La lavorazione e il consumo dello “scauniscu” a Pulsano si perdono nella notte dei tempi, avendo intenerito il cuore di intere generazioni con il suo gusto e il suo profumo provenienti dai forni a legna di allora. L’origine del nome e della ricetta vanno fatti risalire con certezza all’arrivo in Italia del pan dolce schiavonico, un pane di semola mescolato con mosto cotto ed ammorbidito con acqua tiepida e arricchito da mandorle grossolanamente tritate.
“Schiavonico” perché originario della Schiavonia, oggi Dalmazia, terra con la quale la nostra gente aveva scambi di ogni genere, commerciali ed economici, fin dai tempi del Principato tarantino di Giovanni Antonio Orsini del Balzo nella seconda metà del ‘400. Del pane schiavonico si fa menzione in una lettera dell'Arcivescovo di Taranto Giuseppe Capecelatro, esiliato a Napoli nel 1799 per aver aderito alla Rivoluzione giacobina di quegli anni. Il prelato aveva nostalgia delle ostriche tarantine, del tabacco in polvere da annusare ("l'erba santa"), del "pan dolce schiavonico" e ne chiedeva una buona scorta in segreto al suo sostituto Abate Tanzi (dal volume “Variazioni Taccuinarie” di Cesare Mandrillo).

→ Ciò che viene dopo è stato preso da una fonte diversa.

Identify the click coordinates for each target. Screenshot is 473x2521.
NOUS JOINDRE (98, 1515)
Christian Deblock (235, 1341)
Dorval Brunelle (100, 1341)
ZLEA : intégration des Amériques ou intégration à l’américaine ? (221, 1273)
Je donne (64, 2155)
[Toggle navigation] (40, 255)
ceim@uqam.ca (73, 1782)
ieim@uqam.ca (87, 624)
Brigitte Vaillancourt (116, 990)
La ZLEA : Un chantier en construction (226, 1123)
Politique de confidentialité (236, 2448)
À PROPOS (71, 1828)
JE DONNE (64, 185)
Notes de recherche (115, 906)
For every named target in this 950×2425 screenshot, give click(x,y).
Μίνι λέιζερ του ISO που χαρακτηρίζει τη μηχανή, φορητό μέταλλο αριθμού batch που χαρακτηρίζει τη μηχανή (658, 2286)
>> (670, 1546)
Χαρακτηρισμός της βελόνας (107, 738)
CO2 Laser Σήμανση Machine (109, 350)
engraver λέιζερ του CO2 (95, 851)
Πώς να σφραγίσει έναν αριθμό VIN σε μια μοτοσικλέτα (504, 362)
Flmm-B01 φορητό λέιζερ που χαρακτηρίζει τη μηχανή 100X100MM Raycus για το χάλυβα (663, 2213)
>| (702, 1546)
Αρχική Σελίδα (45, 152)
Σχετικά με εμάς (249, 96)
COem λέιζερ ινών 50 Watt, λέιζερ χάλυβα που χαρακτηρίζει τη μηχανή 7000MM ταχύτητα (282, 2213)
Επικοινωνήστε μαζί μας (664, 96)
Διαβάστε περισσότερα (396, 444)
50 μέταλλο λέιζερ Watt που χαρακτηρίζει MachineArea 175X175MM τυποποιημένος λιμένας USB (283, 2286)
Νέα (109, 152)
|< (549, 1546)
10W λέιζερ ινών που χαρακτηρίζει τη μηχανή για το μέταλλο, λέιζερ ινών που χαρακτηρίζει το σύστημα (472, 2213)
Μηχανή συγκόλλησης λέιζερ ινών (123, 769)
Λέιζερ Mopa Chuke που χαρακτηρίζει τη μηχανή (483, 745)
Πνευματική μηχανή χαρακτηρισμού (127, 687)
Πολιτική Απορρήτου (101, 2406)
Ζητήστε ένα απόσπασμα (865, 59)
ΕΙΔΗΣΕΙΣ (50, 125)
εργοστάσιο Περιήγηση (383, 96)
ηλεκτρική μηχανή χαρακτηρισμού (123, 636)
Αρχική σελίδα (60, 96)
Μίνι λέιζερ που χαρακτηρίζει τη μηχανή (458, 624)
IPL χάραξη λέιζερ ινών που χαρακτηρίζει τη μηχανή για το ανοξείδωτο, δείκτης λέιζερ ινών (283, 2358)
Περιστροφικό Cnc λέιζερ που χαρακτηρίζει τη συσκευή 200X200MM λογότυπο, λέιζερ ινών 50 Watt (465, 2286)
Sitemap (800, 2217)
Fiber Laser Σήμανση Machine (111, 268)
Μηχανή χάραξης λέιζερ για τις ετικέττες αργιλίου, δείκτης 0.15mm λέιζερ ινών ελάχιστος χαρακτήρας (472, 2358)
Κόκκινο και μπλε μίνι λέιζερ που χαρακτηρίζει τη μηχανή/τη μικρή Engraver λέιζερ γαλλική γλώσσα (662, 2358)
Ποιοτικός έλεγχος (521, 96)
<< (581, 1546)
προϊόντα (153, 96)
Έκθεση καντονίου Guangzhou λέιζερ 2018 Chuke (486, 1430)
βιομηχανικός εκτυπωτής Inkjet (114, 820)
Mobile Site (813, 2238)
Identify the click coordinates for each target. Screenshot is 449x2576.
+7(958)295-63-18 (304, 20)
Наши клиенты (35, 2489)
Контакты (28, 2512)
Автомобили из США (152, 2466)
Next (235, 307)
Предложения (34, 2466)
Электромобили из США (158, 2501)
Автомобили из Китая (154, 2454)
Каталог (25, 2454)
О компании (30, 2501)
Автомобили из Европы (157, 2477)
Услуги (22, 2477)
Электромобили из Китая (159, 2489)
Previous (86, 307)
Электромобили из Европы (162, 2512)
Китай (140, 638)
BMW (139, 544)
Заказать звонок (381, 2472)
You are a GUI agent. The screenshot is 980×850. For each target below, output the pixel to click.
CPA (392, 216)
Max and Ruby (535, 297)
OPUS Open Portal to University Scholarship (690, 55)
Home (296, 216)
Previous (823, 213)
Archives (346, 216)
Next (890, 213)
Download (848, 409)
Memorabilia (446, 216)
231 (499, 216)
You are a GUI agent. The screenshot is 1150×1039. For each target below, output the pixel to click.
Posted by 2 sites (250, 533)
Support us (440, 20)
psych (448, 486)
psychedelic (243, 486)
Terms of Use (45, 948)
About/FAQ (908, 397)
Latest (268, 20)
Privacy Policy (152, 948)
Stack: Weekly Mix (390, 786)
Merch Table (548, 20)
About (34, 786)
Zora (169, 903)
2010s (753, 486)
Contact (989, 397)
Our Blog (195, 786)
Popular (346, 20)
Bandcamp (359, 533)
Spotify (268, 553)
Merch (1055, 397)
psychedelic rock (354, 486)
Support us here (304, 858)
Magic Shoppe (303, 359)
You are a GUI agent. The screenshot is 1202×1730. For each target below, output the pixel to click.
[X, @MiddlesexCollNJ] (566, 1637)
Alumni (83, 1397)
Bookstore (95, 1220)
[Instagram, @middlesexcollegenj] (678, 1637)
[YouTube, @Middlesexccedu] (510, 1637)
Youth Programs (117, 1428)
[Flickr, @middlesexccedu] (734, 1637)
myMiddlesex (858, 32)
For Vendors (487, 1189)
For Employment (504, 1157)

Col passare degli anni, il pane schiavonico ha cambiato nome, forma e composizione secondo le numerose tradizioni locali e secondo la disponibilità degli ingredienti. È rimasta tuttavia fissa la presenza della semola, della marmellata d’uva e delle mandorle o frutta secca. Dalla sfoglia, con spessore tipico del biscotto, si formano calzoni di circa 10 cm imbottiti con marmellata d’uva nostrana, mandorle e grattugiato di agrumi locali. Infornati e quindi consumati con delizia da ogni palato.